Their diet predominantly consists of slow-moving fish, with catfish being a preferred prey item. Exhibiting nocturnal behavior during the summer months, they transition to diurnal activity patterns in the winter. This species’ versatile habitat selection and feeding habits contribute to its resilience and success within Tennessee’s diverse aquatic ecosystems.

Northern Water Snake

Tennessee Water Snakes

The Northern Water Snake, scientifically termed Nerodia sipedon, spans from 24 to 42 inches in length and is non-venomous. Exhibiting greater color variation compared to other species, individuals can range from gray to brown and even nearly black, with colors intensifying as they age. Widely distributed throughout Tennessee, they favor tranquil aquatic environments, particularly ponds and lakes, where they frequently bask along the water’s edge.

Primarily piscivorous, they prey on various fish species, showing a preference for non-game varieties. While amphibians are occasionally on their menu, they typically opt to flee from threats, resorting to defensive biting only when captured, underscoring their inclination towards avoidance rather than confrontation.

Western Ribbon Snake

Tennessee Water Snakes

The Western Ribbon Snake, scientifically known as Thamnophis proximus, typically measures between 20 to 30 inches and is non-venomous. Distinguished by three pale stripes tracing down their slender bodies, these snakes are closely associated with water habitats, although they spend less time submerged compared to water snakes. Confined to the four counties of far western Tennessee, they exhibit a preference for areas near water bodies.

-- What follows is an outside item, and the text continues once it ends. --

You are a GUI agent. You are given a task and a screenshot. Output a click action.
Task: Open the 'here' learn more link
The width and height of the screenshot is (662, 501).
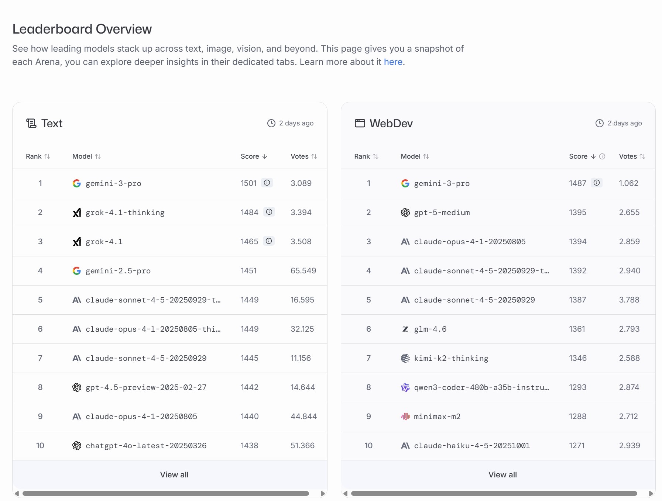[x=393, y=62]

Small frogs, tadpoles, and minnows constitute their primary diet. Renowned for their agility, they swiftly retreat into dense vegetation when threatened, employing evasion tactics rather than seeking refuge in water—an adaptation characteristic of their behavior.

Eastern Ribbon Snake

Tennessee Water Snakes

The Eastern Ribbonsnake, scientifically termed Thamnophis sauritus, ranges from 18 to 26 inches in length and is non-venomous. Predominantly inhabiting the western regions of the state, this garter snake species is characterized by three distinct yellow stripes running along its dorsal surface. While not aquatic specialists, they maintain close proximity to water bodies, favoring densely vegetated river and stream banks for both habitat and hunting grounds.

Amphibians and fish rank as their primary prey, supplemented occasionally by insects. When threatened, they exhibit a unique behavior of gliding across the water’s surface rather than submerging, utilizing water as a means of escape while remaining within their preferred terrestrial habitat.

Common Garter Snake

Tennessee Water Snakes

The Common Garter Snake, scientifically known as Thamnophis sirtalis, measures between 18 to 26 inches and is non-venomous. Distinguishing it from ribbon snakes, this species boasts a lighter, spotted coloration. Ubiquitous across Tennessee, they inhabit diverse environments ranging from woodlands to urban areas. Preferring proximity to ponds and wetlands, they exhibit adaptability to various habitats.

Their diet encompasses a wide range of prey, including frogs, toads, fish, and earthworms, reflecting their opportunistic feeding behavior. Renowned for their agility, they are the fastest snakes in Tennessee, evading capture with remarkable swiftness—a testament to their elusive nature and adeptness at eluding predators.